3. Determinants: Sarrus` rule, Laplace's Theorem and properties.
4. Matrix inversion using the Gauss-Jordan method and the adjoint method. 
5. Eigenvalues ​​and eigenvectors of matrices: characteristic polynomial, matrix diagonalization and applications.
6. Groups, rings and fields.
7. Sequences defined by recurrence: arithmetic and geometric progressions.
8. Mathematical induction.

Teaching Methodologies

In theoretical classes themes are presented, illustrated with examples, using computer resources combined with the use of the blackboard.
Theoretical-practical classes work in unification with theoretical classes and are completed by solving exercises, encouraging teacher/student interaction.
The UAc Moodle e-Learning platform (at http://moodle.uac.pt) is used as a repository of pedagogical and didactic material to support learning, as well as a platform for scheduling, disseminating and promoting complementary activities and management of evaluation elements.

EVALUATION:

• In each edition of the curricular unit, evaluationis periodic.
• Students are evaluated through two or three written tests carried out during the semester. 
• The final grade is the weighted average of the results obtained in the written tests. 
• In evaluation oral tests are not carried out. 
• In Exam, the final grade in the subject is the grade obtained in the exam.

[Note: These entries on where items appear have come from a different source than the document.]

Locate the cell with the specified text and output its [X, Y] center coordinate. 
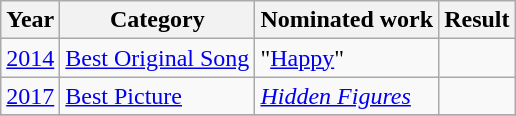
"Happy" [347, 58]
Result [477, 20]
Nominated work [347, 20]
2014 [30, 58]
Best Original Song [158, 58]
Year [30, 20]
Hidden Figures [347, 96]
Category [158, 20]
Best Picture [158, 96]
2017 [30, 96]
Provide the [X, Y] coordinate of the cell's center where the given text is located.  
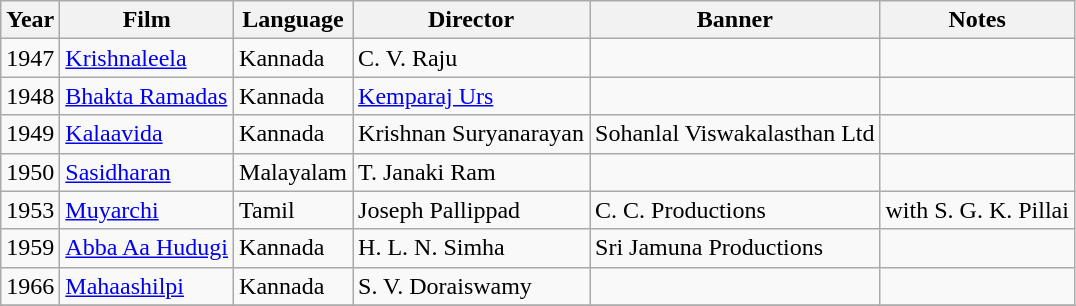
Mahaashilpi [147, 286]
1947 [30, 58]
Krishnan Suryanarayan [472, 134]
Sri Jamuna Productions [735, 248]
Kalaavida [147, 134]
Krishnaleela [147, 58]
Malayalam [294, 172]
C. C. Productions [735, 210]
Year [30, 20]
Sasidharan [147, 172]
H. L. N. Simha [472, 248]
Notes [977, 20]
Language [294, 20]
1953 [30, 210]
Banner [735, 20]
T. Janaki Ram [472, 172]
1959 [30, 248]
Joseph Pallippad [472, 210]
Sohanlal Viswakalasthan Ltd [735, 134]
Kemparaj Urs [472, 96]
Tamil [294, 210]
Abba Aa Hudugi [147, 248]
Muyarchi [147, 210]
C. V. Raju [472, 58]
Director [472, 20]
1948 [30, 96]
S. V. Doraiswamy [472, 286]
with S. G. K. Pillai [977, 210]
1949 [30, 134]
Bhakta Ramadas [147, 96]
Film [147, 20]
1966 [30, 286]
1950 [30, 172]
Pinpoint the cell where the given text exists, returning its (x, y) midpoint coordinate. 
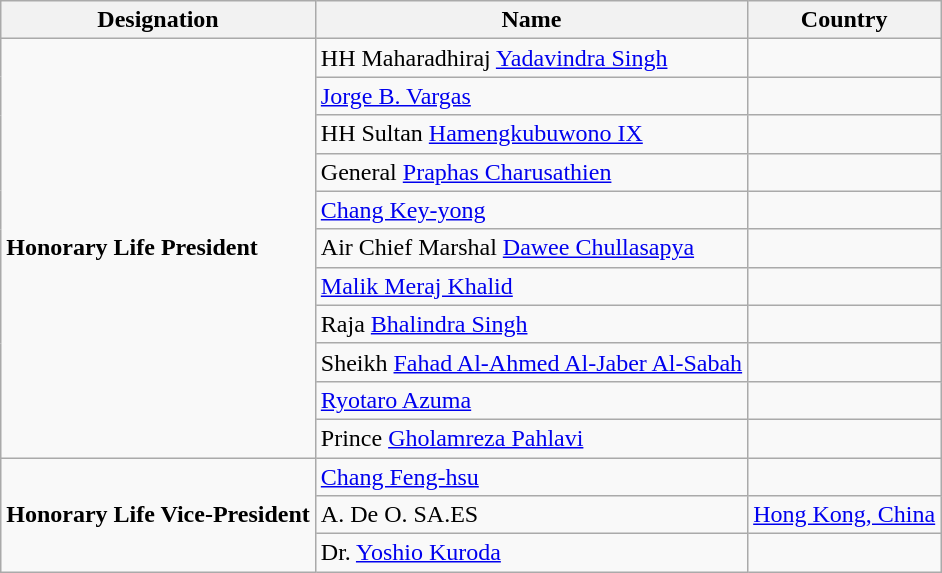
Ryotaro Azuma (531, 400)
Raja Bhalindra Singh (531, 324)
Sheikh Fahad Al-Ahmed Al-Jaber Al-Sabah (531, 362)
HH Maharadhiraj Yadavindra Singh (531, 58)
Malik Meraj Khalid (531, 286)
Air Chief Marshal Dawee Chullasapya (531, 248)
A. De O. SA.ES (531, 515)
Name (531, 20)
General Praphas Charusathien (531, 172)
Country (844, 20)
Honorary Life President (158, 248)
Chang Key-yong (531, 210)
Prince Gholamreza Pahlavi (531, 438)
Dr. Yoshio Kuroda (531, 553)
Honorary Life Vice-President (158, 515)
Jorge B. Vargas (531, 96)
Hong Kong, China (844, 515)
Designation (158, 20)
Chang Feng-hsu (531, 477)
HH Sultan Hamengkubuwono IX (531, 134)
Determine the (x, y) coordinate at the center of the cell enclosing the given text.  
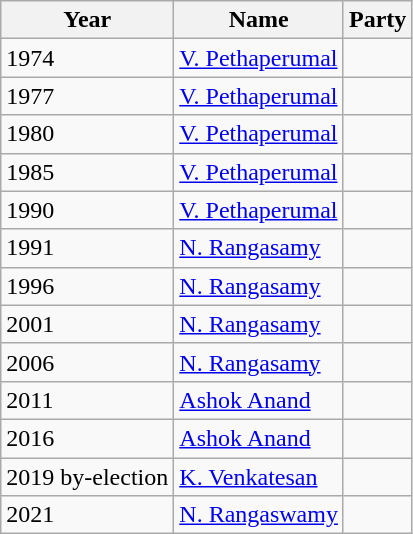
1996 (88, 286)
1985 (88, 172)
2001 (88, 324)
1977 (88, 96)
K. Venkatesan (259, 477)
1991 (88, 248)
Year (88, 20)
1974 (88, 58)
N. Rangaswamy (259, 515)
1990 (88, 210)
2019 by-election (88, 477)
2006 (88, 362)
2021 (88, 515)
1980 (88, 134)
2011 (88, 400)
Name (259, 20)
Party (377, 20)
2016 (88, 438)
Pinpoint the cell where the given text exists, returning its [x, y] midpoint coordinate. 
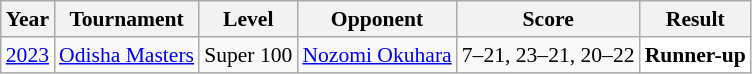
Opponent [376, 19]
Tournament [126, 19]
Super 100 [248, 55]
Level [248, 19]
7–21, 23–21, 20–22 [548, 55]
Odisha Masters [126, 55]
Result [696, 19]
Runner-up [696, 55]
Year [28, 19]
2023 [28, 55]
Score [548, 19]
Nozomi Okuhara [376, 55]
Scan for the cell matching the given text and deliver its (x, y) coordinate at center. 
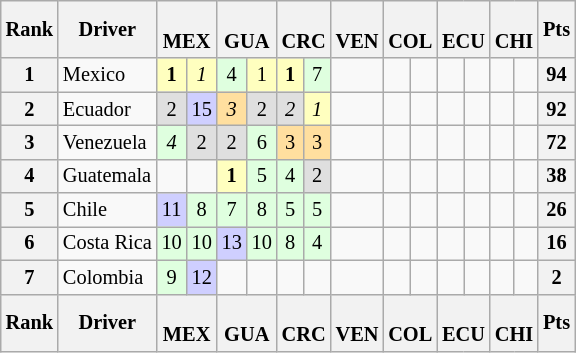
Colombia (108, 277)
Costa Rica (108, 243)
Mexico (108, 75)
72 (556, 142)
Ecuador (108, 109)
9 (172, 277)
13 (232, 243)
Venezuela (108, 142)
16 (556, 243)
92 (556, 109)
11 (172, 210)
26 (556, 210)
94 (556, 75)
38 (556, 176)
15 (202, 109)
Chile (108, 210)
Guatemala (108, 176)
12 (202, 277)
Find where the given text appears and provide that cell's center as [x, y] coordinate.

There are no oral exams.

 

Bibliography

- Leon, Steven J., Álgebra Linear com aplicações, LTC - Livros Técnicos e Científicos S.A., 4a Edição, 1999.
- Monteiro, António, Pinto, Gonçalo e Marques, Catarina, Álgebra Linear e Geometria Analítica, Problemas e Exercícios, McGraw-Hill, 1997.
- António J. Monteiro, Isabel Teixeira Matos, Álgebra: Um primeiro Curso, Escolar Editora, 1995.